Gidenin Hüznü
Ömrümüzün çeyiz sandığına, Ramazan ayına…
Samimi bir hasbihâli noktalamak, özlenen bir dost sesini uğurlamak, güzel bir kitabı bitirecek olmak hüzünlendirir bizi. Dünya yurdunda yabancısı sayıldığımız ancak içimize aşinalığını hissettiğimiz beldelere veda etmek hüzünlendirir; oraya bir daha dönebilecek miyiz, dönsek bile aynı tesirle görebilecek miyiz, kahvesini benzer hazla yudumlayabilecek miyiz? Artık giyilmeyecek duruma gelmiş bir elbiseyi, bir ayakkabıyı elimizden çıkarırken ince bir sızı duyarız. Sanki yolcu ettiğimiz hatıralarımızdır, her biri evin tenha köşelerinde canlanır. Bu durumu bulunduğumuz iklimi ayrılığın şerh etmesiyle anlatırız kendimize çoğunlukla; burada her şey yarım.

Verilen veriler
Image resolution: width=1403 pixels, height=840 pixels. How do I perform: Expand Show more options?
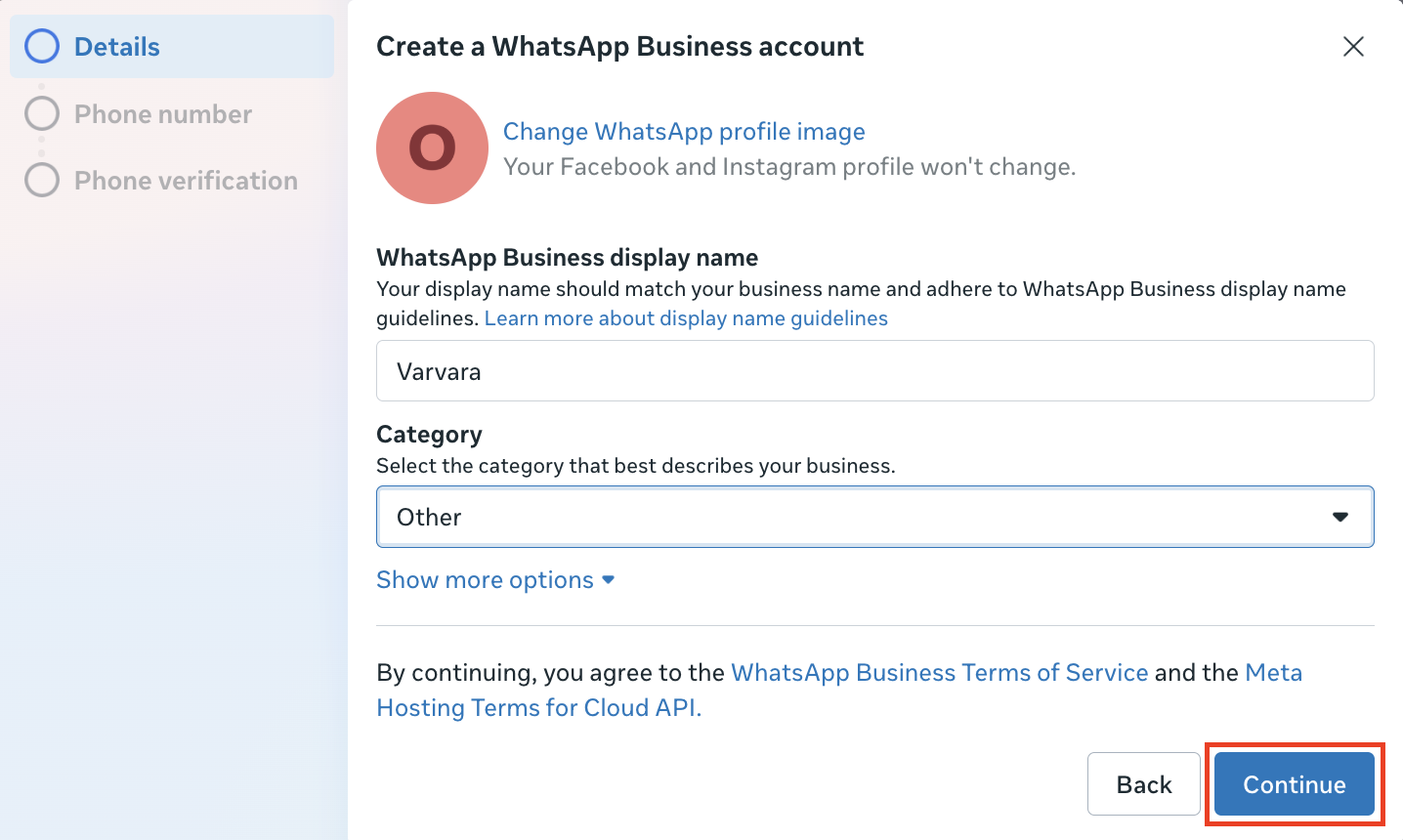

İstekler
1/ Veda hüznü üzerine yazıya göre şu soruları yanıtlayın:
(a) Yazının alt başlığı "Ömrümüzün çeyiz sandığına" ifadesinden sonra hangi aya seslenir?
(b) Artık giyilmeyecek bir elbiseyi ya da ayakkabıyı elimizden çıkarırken ne duyarız?
(c) Metnin son cümlesine göre burada her şey nasıldır?
2/ Veda hüznü üzerine yazıyı kaldığı yerden sürdürün.

Görev yanıtları
1/
(a) Ramazan ayına.
(b) İnce bir sızı.
(c) Yarım.

2/
En çok gönüllerimizle birlikte hanelerimizin de başköşesinde ağırladığımız Ramazan ayının geçmesi, giderken dünyada bir son olup olmadığını düşündürmesi titretir gönlümüzü. Hani şu, hep aklımızdan geçen “bir daha varabilir miyiz” endişesi… Ramazan ayı çünkü ömrümüzün çeyiz sandığıdır. Onda çocukluk ve ilk gençliğimizdeki canlılıklarını aradığımız ve hâlen yaşatma gayretinde bulunduğumuz aile birliğimiz saklanır. Onda yarıda bırakılmış sahur uykularının güzel niyetlerle yükseltilen ecri, sandıktan çıkardığımız sakız beyazı örtüler, özenle hazırladığımız sofralar, sıcak kucaklaşmalar, birlikte icra edilen dualar saklanır. Bütün bunlara rağmen........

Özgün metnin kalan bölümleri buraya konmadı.